The above grains are first soaked after which floor to make the dosa batter. A dosa’s softness and texture will change relying on how the batter is floor.
Folks in Karnataka say that the perfect, fluffiest dosa — smooth on the within and crispy on the surface — can solely be made with a stone grinder. They declare that machine-ground batter lacks flavour.
Up to now, all Karnataka houses and eating places saved massive stone grinders to make the dosa batter. However since utilizing the grinder is extra labour intensive, and the post-cleaning course of can also be robust, many households (although not so many eating places) are shifting to electrical grinders.
Varieties and Kinds of Dosas in Karnataka
Beneath are among the hottest kinds of dosas eaten in Karnataka right this moment. The kind of dosa chosen can rely upon the time of the day, the native weather conditions, and the tradition and consuming habits of the actual household and place. Fillings, accompanying curries, the form, and the softness and thickness adjustments in every of those.
Karnataka Masala Dosa
That is the quintessential dosa that may be discovered at each stall, each Shiv Sagar, and each native Kannadiga or non-Kannadiga restaurant.
Made with the chana dal and rice batter, masala dosa might be crammed with lots of of various fillings. It’s normally eaten with sambhar and coconut chutney and/or crimson chutney. The latter is made with roasted chana dal a.ok.a Bengal gram and with or with out coconut and garlic.
This dosa is a bit smooth on the within however crunchy on the surface and is likely one of the thick dosas.
Mysore Masala Dosa
The principle distinction between Mysore masala dosa and Karnataka masala dosa is that the Mysore model is first basted with a crimson chili garlic chutney earlier than any fillings are put inside.
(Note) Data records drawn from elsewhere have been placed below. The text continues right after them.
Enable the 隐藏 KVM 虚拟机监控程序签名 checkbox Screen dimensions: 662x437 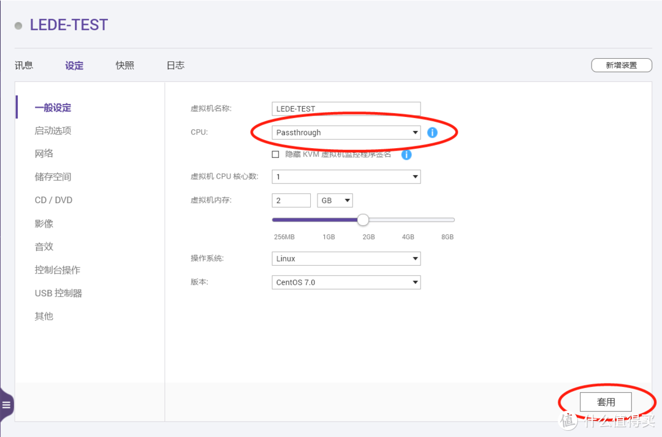click(275, 154)
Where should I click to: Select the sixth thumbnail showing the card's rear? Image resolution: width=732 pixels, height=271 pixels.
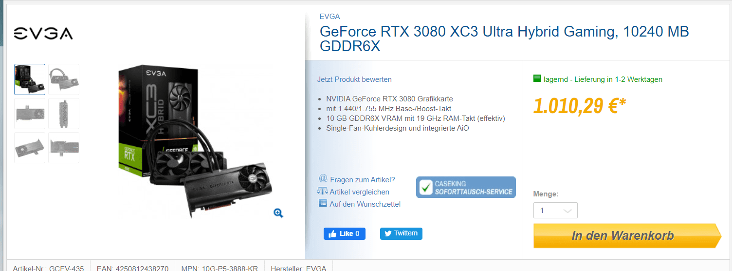[64, 148]
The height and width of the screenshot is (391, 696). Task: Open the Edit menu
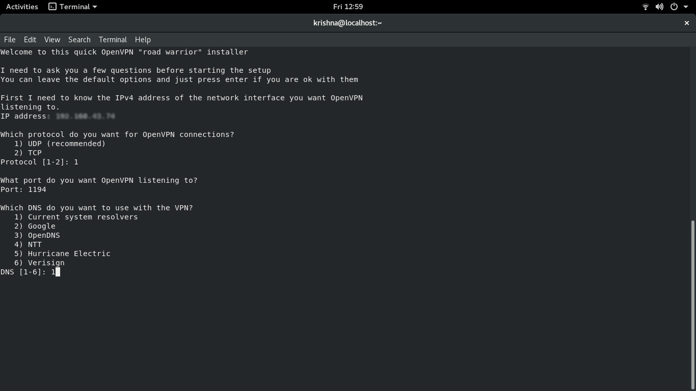tap(30, 39)
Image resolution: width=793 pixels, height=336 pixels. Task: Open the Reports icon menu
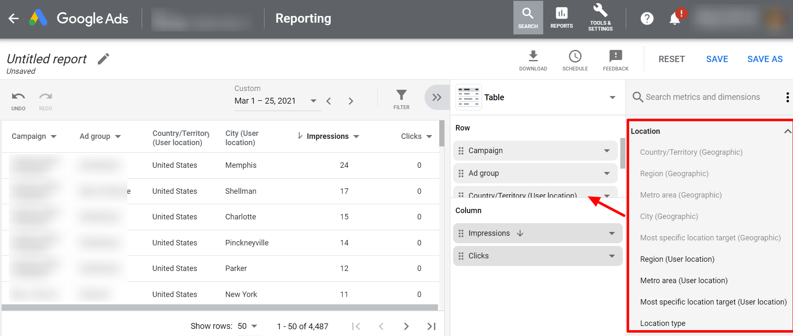click(561, 18)
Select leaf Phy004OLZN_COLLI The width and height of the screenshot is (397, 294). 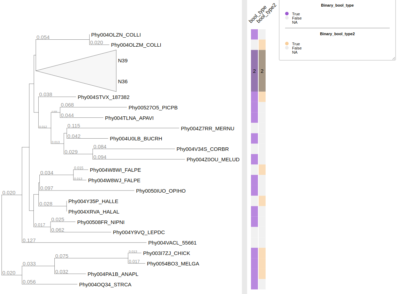click(116, 35)
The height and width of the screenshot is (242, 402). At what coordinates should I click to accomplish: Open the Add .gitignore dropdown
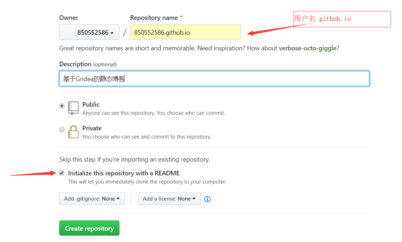point(92,198)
It’s eaten with sambhar and coconut (white) and chana dal (crimson) chutneys.
Originating from the Davangere space of Karnataka, benne dosa is often made with butter (“benne” means butter). Nevertheless, the butter can simply get replaced with oil.
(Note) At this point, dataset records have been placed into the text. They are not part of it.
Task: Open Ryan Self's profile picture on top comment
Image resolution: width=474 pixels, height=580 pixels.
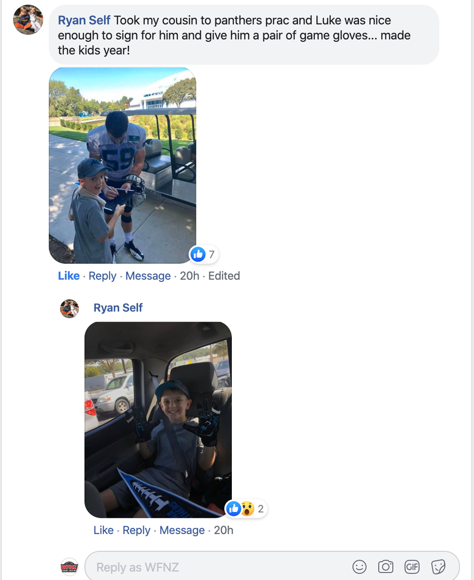Action: (x=28, y=20)
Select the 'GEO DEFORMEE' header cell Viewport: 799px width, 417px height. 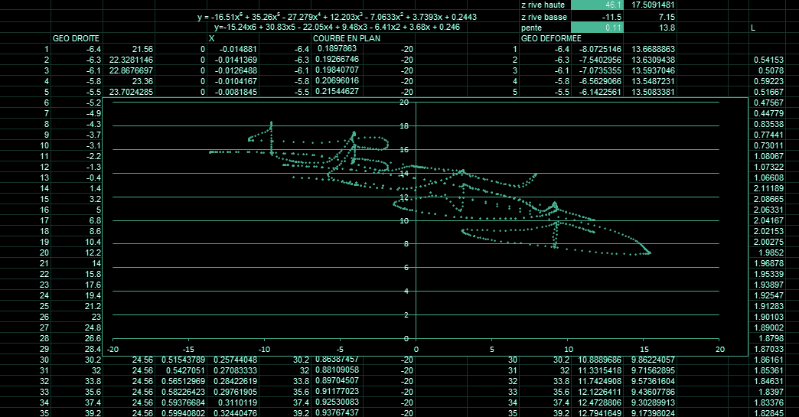tap(550, 37)
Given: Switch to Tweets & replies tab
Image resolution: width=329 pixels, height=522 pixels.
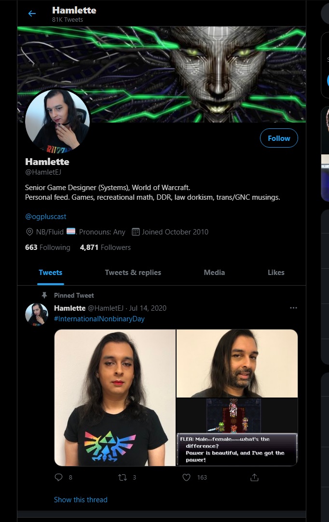Looking at the screenshot, I should coord(133,272).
It’s served with potato playa (a easy potato filling) and spicy coconut chutney. This can be a crisp however mild dosa.
Neer dosas are eaten with wealthy curries. These dosas, themselves plain and never spiced, are skinny and fluffy. Neer means “water”, so the identify of this dosa interprets to “water dosa”.
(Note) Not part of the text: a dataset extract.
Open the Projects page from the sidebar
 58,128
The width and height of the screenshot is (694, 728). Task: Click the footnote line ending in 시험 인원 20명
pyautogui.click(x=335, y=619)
Neer dosas are made with floor rice batter with none fermentation. These tremendous smooth dosas are nice for dipping in dal or any vegan curry. They’re normally served with veg sagu or vegetable/potato kurma. Kurma might include cream or yogurt, so examine earlier than dipping in.
Set dosas are small, spongy dosas which might be smooth and never crunchy. They at all times come as a set of three dosas, as a result of one can be too small to make a full meal. When you’re acquainted with Ethiopian meals, they’re much like injera in look and texture.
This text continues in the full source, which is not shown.